Should I Make a Claim if I’m At Fault? Understanding Your Options After an Accident

Getting into a car accident can be a stressful and confusing experience, especially if you were at fault. You may be wondering if you need to file an insurance claim or not. There are several factors to consider when deciding whether or not to make a claim after causing an accident.

What Does “At Fault” Mean?

When an accident occurs, insurance companies will investigate to determine which driver was primarily responsible, or “at fault.” This is known as fault-based insurance. The at-fault driver’s insurance typically covers the damages.

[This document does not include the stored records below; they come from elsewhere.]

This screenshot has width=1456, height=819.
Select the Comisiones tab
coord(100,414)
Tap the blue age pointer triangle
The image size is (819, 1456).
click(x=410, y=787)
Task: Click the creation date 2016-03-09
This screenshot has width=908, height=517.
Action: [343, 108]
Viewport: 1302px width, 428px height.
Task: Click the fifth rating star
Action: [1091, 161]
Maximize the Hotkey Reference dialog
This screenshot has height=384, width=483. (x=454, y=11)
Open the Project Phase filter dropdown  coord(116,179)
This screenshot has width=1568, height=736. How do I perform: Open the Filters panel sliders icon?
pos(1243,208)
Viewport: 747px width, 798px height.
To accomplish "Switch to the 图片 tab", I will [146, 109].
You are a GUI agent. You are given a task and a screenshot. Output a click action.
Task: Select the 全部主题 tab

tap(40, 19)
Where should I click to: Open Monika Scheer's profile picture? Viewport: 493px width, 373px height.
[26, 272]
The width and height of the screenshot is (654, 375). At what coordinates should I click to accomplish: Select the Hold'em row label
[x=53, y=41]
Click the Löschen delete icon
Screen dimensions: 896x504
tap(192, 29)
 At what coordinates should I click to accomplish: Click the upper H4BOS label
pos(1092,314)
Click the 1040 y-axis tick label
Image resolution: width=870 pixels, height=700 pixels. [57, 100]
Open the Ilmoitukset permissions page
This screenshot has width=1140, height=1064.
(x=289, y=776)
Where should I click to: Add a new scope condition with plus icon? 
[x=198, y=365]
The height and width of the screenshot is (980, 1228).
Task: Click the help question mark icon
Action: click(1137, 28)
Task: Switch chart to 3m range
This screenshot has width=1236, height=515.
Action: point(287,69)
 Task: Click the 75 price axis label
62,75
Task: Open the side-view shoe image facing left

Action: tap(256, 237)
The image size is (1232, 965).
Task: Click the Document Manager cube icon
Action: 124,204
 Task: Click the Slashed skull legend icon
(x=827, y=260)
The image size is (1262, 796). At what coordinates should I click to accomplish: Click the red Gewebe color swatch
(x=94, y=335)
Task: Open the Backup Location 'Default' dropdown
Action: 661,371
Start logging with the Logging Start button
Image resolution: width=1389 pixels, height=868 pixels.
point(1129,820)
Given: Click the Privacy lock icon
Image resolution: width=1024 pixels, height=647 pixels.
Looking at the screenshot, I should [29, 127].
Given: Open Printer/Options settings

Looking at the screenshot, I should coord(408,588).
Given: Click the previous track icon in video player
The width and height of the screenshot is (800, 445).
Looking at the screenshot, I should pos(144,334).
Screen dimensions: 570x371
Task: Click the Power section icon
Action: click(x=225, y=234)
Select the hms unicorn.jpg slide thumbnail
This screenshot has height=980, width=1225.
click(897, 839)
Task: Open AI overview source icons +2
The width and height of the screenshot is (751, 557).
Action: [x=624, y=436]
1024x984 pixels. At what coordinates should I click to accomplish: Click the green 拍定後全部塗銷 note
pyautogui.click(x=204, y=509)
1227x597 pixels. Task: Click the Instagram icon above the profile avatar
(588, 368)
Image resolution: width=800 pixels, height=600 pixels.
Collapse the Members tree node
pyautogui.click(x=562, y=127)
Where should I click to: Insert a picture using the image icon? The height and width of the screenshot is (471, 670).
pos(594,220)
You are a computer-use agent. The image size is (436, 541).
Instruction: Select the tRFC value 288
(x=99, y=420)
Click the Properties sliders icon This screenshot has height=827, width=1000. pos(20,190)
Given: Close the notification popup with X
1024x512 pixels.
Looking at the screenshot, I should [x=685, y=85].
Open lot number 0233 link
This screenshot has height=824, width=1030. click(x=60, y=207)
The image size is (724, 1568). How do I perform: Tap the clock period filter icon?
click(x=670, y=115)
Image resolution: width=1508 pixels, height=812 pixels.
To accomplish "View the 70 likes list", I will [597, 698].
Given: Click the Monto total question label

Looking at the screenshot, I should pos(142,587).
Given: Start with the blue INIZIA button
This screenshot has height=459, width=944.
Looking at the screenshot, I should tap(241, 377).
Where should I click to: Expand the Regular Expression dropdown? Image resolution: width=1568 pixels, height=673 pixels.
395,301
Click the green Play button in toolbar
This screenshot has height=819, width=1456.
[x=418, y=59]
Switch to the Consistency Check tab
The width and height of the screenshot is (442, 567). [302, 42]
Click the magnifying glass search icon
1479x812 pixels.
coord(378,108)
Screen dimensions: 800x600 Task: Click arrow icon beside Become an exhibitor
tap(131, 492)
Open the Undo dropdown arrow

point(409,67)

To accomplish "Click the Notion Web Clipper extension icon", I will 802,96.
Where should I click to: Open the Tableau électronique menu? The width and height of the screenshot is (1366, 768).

Here are some common scenarios where a driver would be deemed at fault:

  • Rear-ending another vehicle
  • Making an unsafe lane change and hitting another car
  • Running a red light or stop sign and colliding with crossing traffic
  • Driving over the speed limit and losing control of the vehicle
  • Distracted driving leading to an accident

Even if you think you weren’t completely to blame or you feel the other driver shares some fault, one driver is usually considered predominantly at fault after an investigation.

Should I File a Claim if I Caused the Accident?

If you caused an accident that resulted in significant vehicle damage, injuries, or both, you should file a claim with your insurance company. Here’s why:

Your Insurance is There to Protect You

The whole point of carrying auto insurance is to have coverage when accidents happen. If you are at fault for property damage or injuries, your liability insurance will pay for the other party’s repairs and medical bills up to your policy limits. This protects your finances from large out-of-pocket expenses.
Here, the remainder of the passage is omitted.